Le mécanisme d'exonération des revenus du travail étranger couplé à sa prise en compte pour le calcul du taux effectif de l'impôt à acquitter en France sur les autres revenus a ainsi été remplacé par un mécanisme d'imposition en France des revenus du travail étranger couplé à l'octroi d'un crédit d'impôt égal à l'impôt étranger acquitté sur ces mêmes revenus.
Cette méthode prévue par le modèle de convention fiscale de l'OCDE permet de se cantonner strictement à la nécessité d'éliminer la double imposition, et de garantir que l'impôt acquitté par les contribuables français est le même, quel que soit le lieu d'exercice de leur activité. En d'autres termes, à salaire égal, l'impôt acquitté sera le même pour un salarié résidant en France et travaillant en France que pour un salarié résidant en France et travaillant au Luxembourg.
Ce changement n'aura de conséquence sur le niveau d'imposition des travailleurs frontaliers que si l'impôt calculé en France sur les revenus salariaux luxembourgeois se trouve supérieur à l'impôt luxembourgeois sur ces mêmes revenus.
En raison d'une réforme fiscale introduite au Luxembourg en 2017 ayant conduit à une augmentation significative du crédit d'impôt pour les salariés luxembourgeois, et, par conséquent, à une diminution de l'imposition des travailleurs frontaliers, certains d'entre eux auront toutefois un reliquat d'impôt à acquitter en France. Ce reliquat d'impôt sera égal à la différence entre l'impôt français qui aurait été dû si le travailleur exerçait son activité en France et l'impôt prélevé au Luxembourg.
M. le président. Veuillez conclure, monsieur le secrétaire d'État.
M. Cédric O, secrétaire d'État. Cette situation ne concernera toutefois qu'une minorité des contribuables, l'impôt sur le revenu français étant globalement plus favorable, en raison notamment du quotient familial et des réductions et crédits d'impôt. Le recours aux frais réels pour les frais professionnels peut également conduire à un impôt français inférieur.

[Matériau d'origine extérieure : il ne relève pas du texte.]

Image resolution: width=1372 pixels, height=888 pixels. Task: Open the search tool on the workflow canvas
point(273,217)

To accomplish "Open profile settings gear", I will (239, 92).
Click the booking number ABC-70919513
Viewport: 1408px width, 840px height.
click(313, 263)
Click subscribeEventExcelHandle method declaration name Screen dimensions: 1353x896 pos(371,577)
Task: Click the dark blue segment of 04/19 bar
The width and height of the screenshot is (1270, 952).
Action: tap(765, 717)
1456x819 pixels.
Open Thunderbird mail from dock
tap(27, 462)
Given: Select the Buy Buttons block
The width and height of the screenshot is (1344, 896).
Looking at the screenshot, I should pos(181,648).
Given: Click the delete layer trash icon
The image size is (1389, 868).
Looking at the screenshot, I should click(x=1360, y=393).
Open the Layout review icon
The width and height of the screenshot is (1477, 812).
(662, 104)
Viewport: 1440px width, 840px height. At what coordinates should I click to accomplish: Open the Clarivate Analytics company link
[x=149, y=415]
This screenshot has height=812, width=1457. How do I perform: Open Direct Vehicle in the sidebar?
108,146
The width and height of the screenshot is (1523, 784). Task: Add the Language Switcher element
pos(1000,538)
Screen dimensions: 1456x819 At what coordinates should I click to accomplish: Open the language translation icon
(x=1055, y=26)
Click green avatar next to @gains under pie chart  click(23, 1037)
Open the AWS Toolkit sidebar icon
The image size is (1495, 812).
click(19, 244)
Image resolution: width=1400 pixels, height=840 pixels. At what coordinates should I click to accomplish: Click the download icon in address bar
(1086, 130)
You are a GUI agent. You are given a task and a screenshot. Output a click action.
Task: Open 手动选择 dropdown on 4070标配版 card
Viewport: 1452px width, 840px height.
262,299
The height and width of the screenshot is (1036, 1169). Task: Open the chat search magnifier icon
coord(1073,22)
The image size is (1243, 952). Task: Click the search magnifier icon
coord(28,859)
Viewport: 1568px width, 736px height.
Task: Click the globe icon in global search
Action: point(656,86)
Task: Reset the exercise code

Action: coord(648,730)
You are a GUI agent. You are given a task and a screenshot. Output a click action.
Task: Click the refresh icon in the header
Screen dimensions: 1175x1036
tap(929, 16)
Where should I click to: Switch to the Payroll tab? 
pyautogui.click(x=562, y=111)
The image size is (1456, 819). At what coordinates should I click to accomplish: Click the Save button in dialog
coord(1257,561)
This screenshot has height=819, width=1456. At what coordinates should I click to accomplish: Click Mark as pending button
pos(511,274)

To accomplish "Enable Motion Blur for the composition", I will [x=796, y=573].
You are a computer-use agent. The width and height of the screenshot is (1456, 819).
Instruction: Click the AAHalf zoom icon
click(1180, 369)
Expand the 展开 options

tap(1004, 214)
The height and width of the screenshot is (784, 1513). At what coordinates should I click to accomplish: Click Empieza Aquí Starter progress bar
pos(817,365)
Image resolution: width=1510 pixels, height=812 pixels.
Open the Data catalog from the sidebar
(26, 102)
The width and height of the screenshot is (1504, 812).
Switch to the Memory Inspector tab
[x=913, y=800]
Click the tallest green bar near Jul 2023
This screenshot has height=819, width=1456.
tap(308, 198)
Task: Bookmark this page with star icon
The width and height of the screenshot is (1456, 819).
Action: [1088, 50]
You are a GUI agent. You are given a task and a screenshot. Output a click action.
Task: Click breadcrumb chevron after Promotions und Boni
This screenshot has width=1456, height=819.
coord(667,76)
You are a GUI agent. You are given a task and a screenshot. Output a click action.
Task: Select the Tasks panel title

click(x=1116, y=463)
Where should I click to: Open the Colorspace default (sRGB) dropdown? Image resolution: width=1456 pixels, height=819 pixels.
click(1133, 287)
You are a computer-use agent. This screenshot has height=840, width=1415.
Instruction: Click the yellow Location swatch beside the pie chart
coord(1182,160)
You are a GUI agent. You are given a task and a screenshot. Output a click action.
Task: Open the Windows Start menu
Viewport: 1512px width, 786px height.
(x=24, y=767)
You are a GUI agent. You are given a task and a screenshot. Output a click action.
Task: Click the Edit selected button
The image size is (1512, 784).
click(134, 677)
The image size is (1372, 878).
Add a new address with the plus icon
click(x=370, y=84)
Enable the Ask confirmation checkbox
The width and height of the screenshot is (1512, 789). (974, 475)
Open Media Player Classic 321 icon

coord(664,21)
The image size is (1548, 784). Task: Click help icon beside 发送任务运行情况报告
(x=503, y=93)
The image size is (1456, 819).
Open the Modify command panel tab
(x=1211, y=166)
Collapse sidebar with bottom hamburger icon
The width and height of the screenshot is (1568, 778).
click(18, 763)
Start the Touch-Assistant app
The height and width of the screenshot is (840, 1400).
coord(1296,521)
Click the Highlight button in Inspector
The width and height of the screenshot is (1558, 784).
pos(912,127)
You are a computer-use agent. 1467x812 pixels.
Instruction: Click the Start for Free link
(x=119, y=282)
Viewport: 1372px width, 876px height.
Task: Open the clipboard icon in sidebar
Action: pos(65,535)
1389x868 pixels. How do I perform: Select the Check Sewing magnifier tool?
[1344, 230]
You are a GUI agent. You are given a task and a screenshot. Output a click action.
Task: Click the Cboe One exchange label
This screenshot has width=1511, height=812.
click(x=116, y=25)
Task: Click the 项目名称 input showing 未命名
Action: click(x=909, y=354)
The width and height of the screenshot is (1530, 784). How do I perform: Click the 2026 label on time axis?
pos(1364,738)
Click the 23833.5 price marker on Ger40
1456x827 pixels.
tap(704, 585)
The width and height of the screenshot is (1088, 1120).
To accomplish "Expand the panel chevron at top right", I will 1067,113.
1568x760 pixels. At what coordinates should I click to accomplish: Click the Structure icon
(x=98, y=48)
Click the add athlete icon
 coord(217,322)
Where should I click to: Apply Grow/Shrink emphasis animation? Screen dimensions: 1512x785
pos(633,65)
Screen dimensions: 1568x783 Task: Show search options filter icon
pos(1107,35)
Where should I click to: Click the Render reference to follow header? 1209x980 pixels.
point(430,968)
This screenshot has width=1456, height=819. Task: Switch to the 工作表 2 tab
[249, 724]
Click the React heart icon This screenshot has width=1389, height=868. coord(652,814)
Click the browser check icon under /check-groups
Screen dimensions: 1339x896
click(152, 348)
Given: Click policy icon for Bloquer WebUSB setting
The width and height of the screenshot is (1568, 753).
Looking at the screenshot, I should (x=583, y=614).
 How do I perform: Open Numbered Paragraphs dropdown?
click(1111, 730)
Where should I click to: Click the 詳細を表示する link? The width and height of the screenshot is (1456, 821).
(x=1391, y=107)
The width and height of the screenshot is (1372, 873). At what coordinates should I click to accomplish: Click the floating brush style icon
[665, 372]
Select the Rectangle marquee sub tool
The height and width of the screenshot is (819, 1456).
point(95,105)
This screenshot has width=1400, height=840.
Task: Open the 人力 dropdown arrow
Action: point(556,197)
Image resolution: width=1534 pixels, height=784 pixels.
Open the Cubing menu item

M. le président. Je vous remercie de veiller à respecter votre temps de parole, monsieur le secrétaire d'État.
La parole est à Mme Véronique Guillotin, pour la réplique.
Mme Véronique Guillotin. Je vous remercie de ces précisions, monsieur le secrétaire d'État, bien que celles-ci ne soient pas vraiment de nature à rassurer les travailleurs frontaliers.
Comme je le disais, ils sont 100 000, chiffre considérable si on le rapporte aux 600 000 habitants que compte le Luxembourg, et la dynamique se poursuit !
L'interprétation de cette convention fiscale est donc une question cruciale pour notre territoire. Les travailleurs frontaliers subissent chaque jour plusieurs heures de transport dans des infrastructures engorgées. Or un grand nombre d'entre eux n'ont d'autre choix que de traverser la frontière pour trouver un emploi. Ils ne comprendraient pas que la France prélève un impôt supplémentaire sur leurs revenus luxembourgeois, d'autant que ce sont les plus bas revenus qui risquent, à terme, d'être impactés.
Je compte sur l'engagement du Gouvernement pour que l'application de cette convention ne se fasse pas de manière abrupte, mais attentive, et reste au bénéfice de nos deux pays et de l'ensemble de nos concitoyens.